One surprising effect? The people left over lived longer than anyone else ever before.
What is the bubonic plague?
Spread by dirty street rats (or rather, the fleas living on them), bubonic plague kills about 80% of people infected. How? The bacteria are smart, perhaps slightly more so than the average adult male. But that’s just speculation.
Once they’re inside your body, they straight up shank any rogue immune cells they encounter. True story. After that, they start stealing your iron right out of your own red blood cells. Eventually, your immune system realizes that something is terribly wrong and in a completely unnecessary overreaction, it basically kills you.
You read that right. Your own immune system does you in.
What was it like to live during the plague years?
Well, first off, you’d be lucky to actually be alive. But if you were, you likely did nothing more than carry dead bodies around . . . All day long. Every church had giant pits, ready for the recently deceased to get tossed right in.
The holes were so full of corpses, and so poorly covered, that dogs often pulled out bodies, devouring them right on the street.
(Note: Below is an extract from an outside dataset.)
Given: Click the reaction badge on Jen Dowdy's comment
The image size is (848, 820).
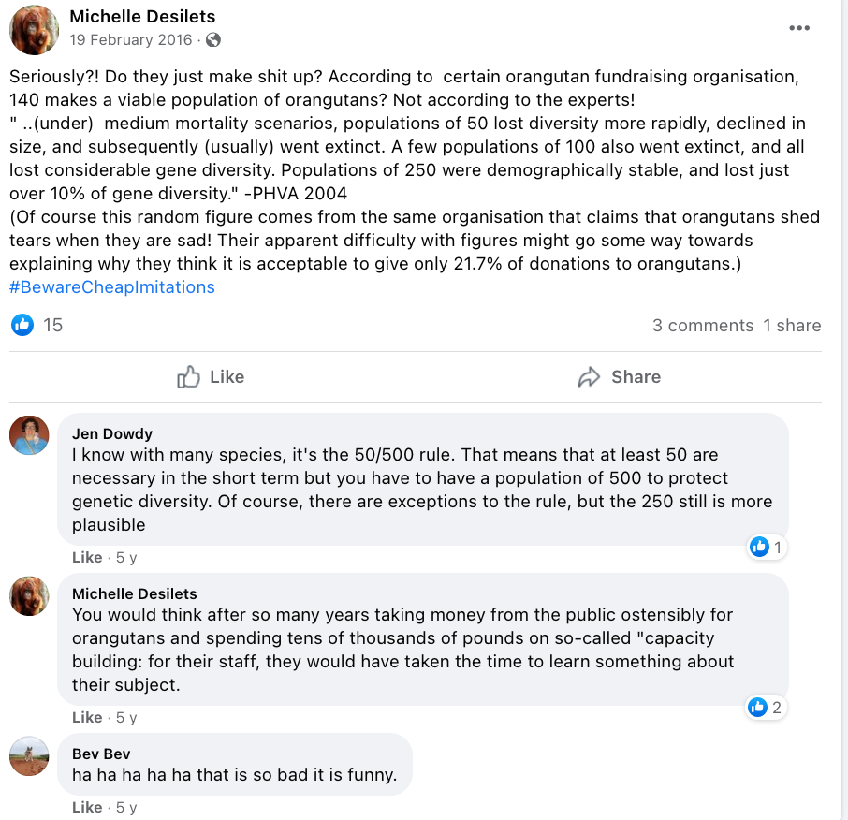Looking at the screenshot, I should 767,547.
If the whole process seems unfeeling and cruel, consider this: everyone lived in constant terror of catching the plague themselves. And since you didn’t want to be the next one thrown into the pit, it made sense to bundle that body up and get rid of it as fast as possible.
Survival of the fittest
In a sort of saving grace, it turns out the plague was good for one thing: It weeded out the weak. (Too soon? Even after 700 years, that feels a little bit harsh.)
In a page right of out of Darwin’s playbook, those that survived did so because they were genetically less susceptible to the bacteria. Or just lucky. Either way, Europe saw a boost in longevity post-plague.
The average number of people living to 70 and beyond jumped up dramatically in the following years, and the population was healthier in general. Thanks, plague!